[[ Records to use, beginning ]]
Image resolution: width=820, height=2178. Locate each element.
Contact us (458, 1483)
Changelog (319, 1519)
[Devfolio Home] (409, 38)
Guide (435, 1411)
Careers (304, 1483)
[[ Records to use, end ]]
[[ Records to use, beginning ]]
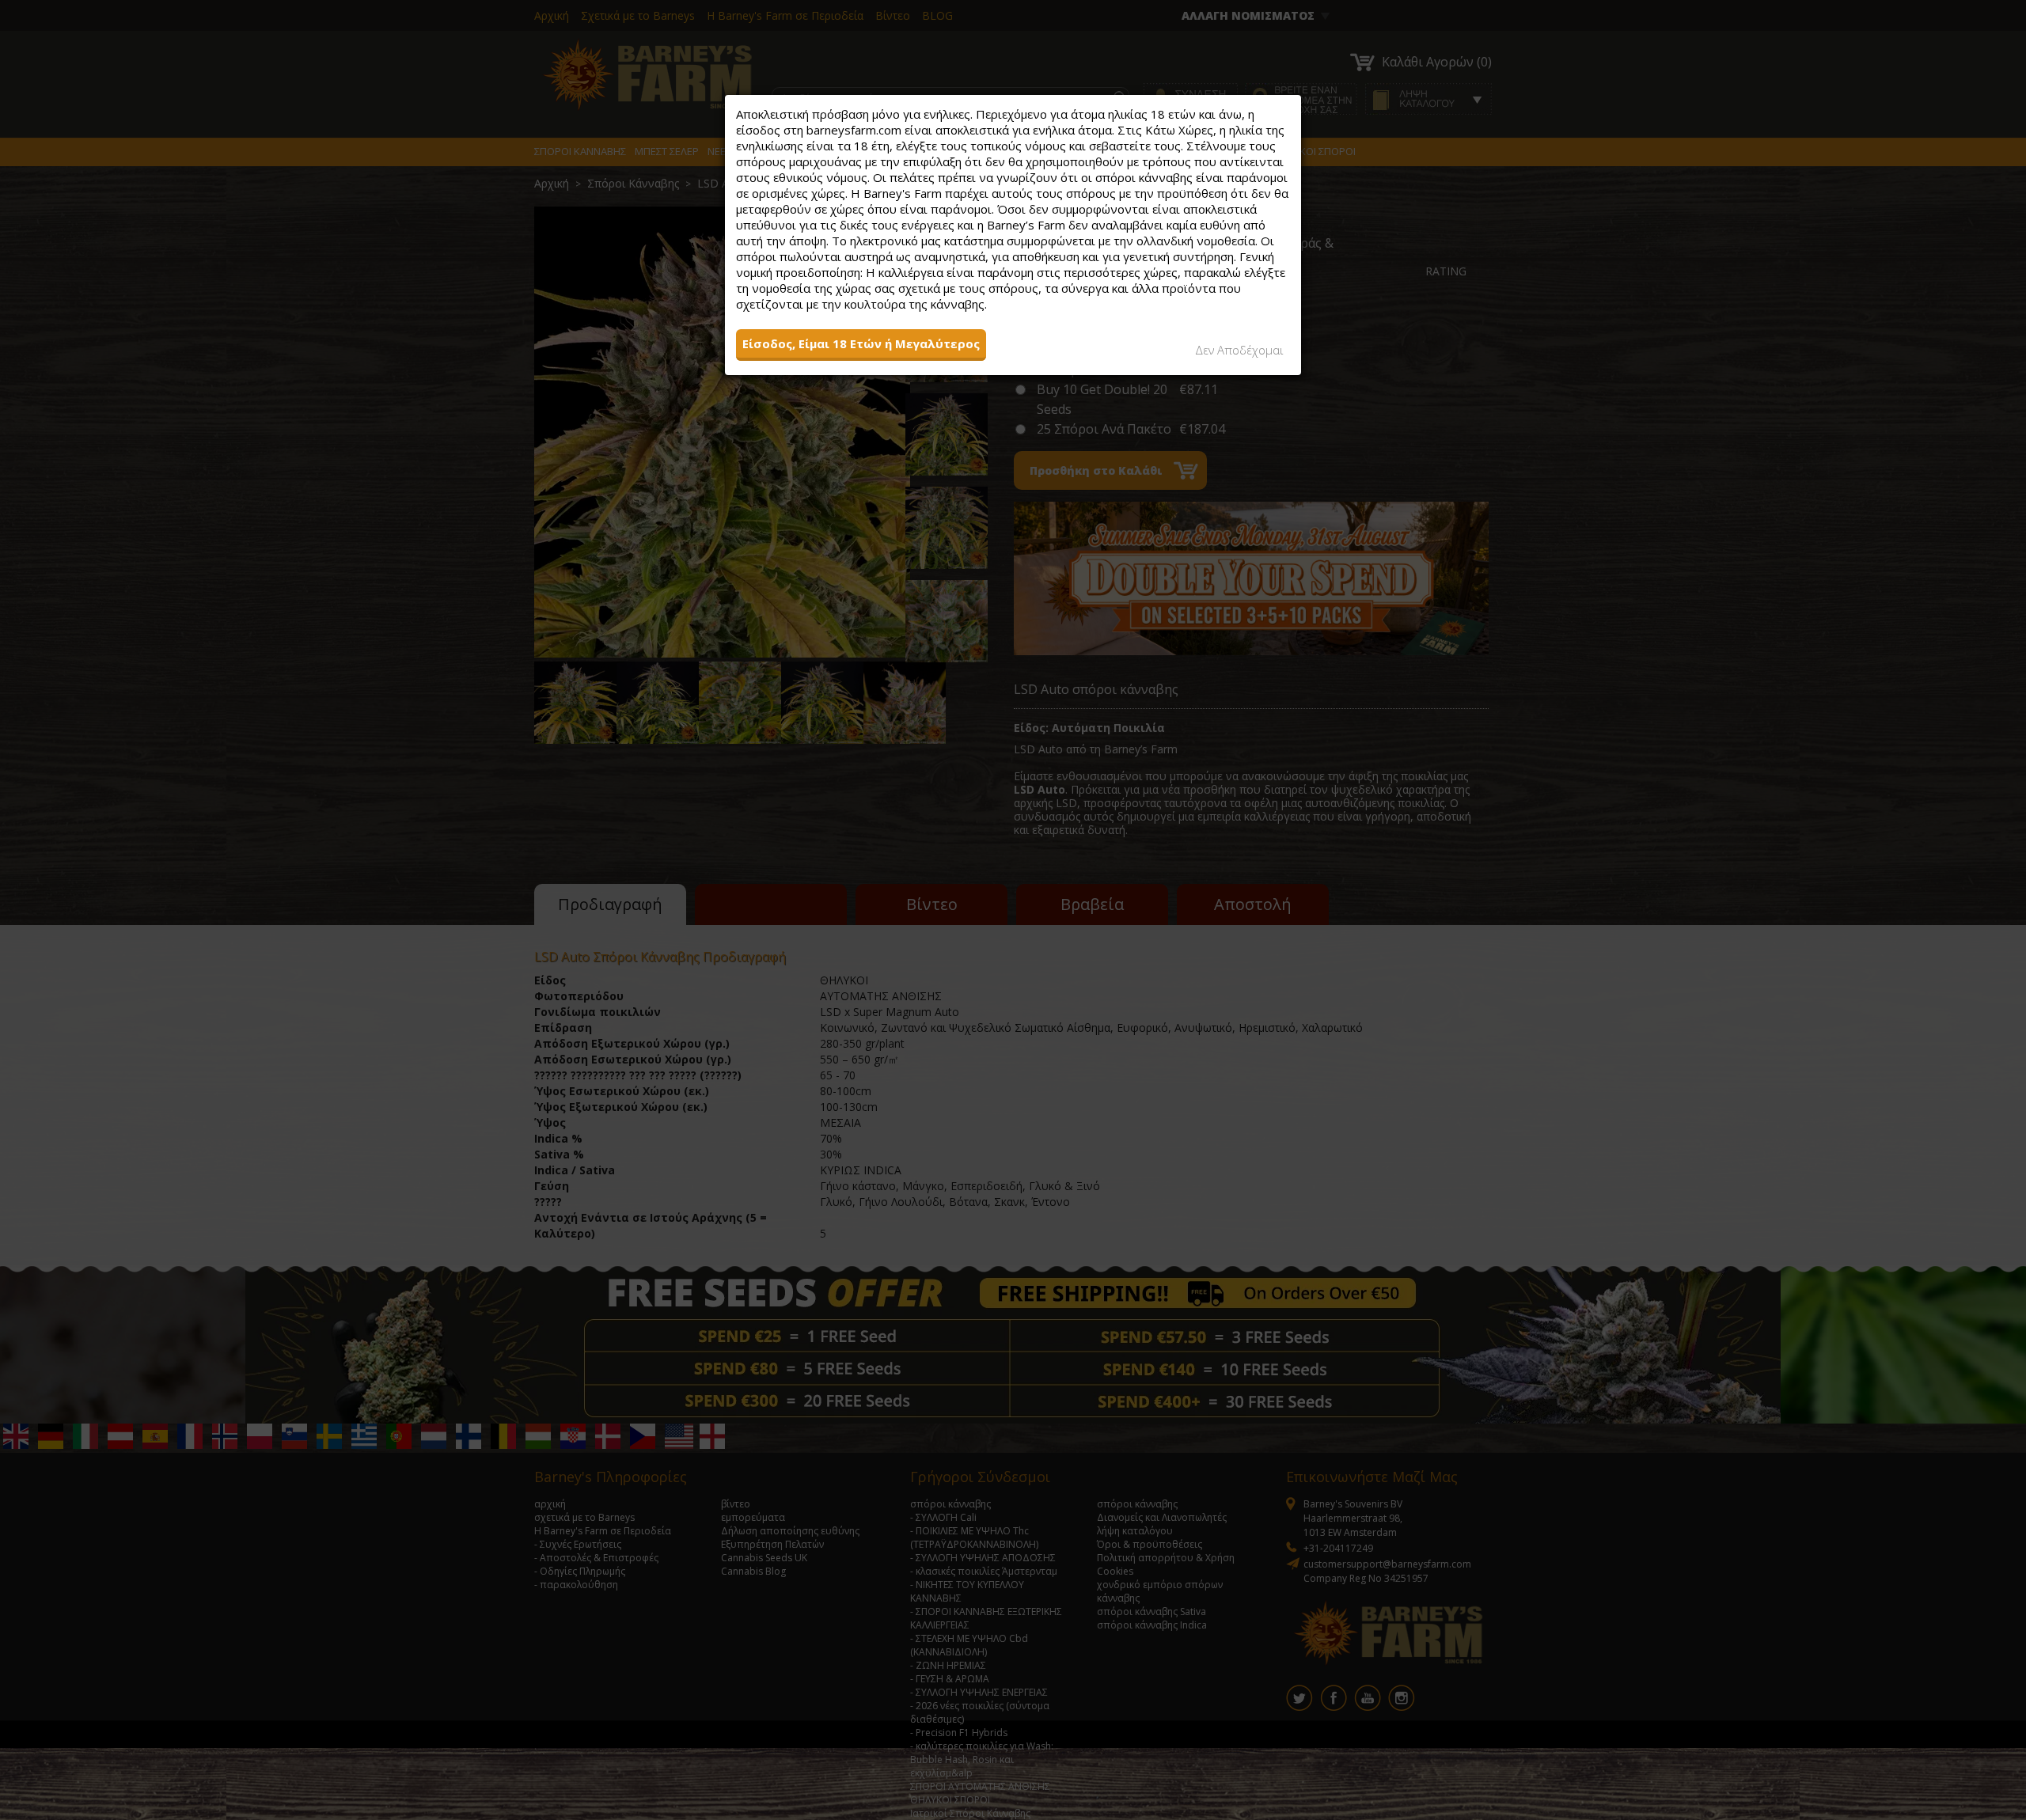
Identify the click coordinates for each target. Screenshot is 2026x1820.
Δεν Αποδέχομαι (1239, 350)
[[ Records to use, end ]]
Retype exactly, and only, the lines above from the one where "Contact us (458, 1483)" occurs up to and including the one where "Careers (304, 1483)" occurs.

Contact us (458, 1483)
Changelog (319, 1519)
[Devfolio Home] (409, 38)
Guide (435, 1411)
Careers (304, 1483)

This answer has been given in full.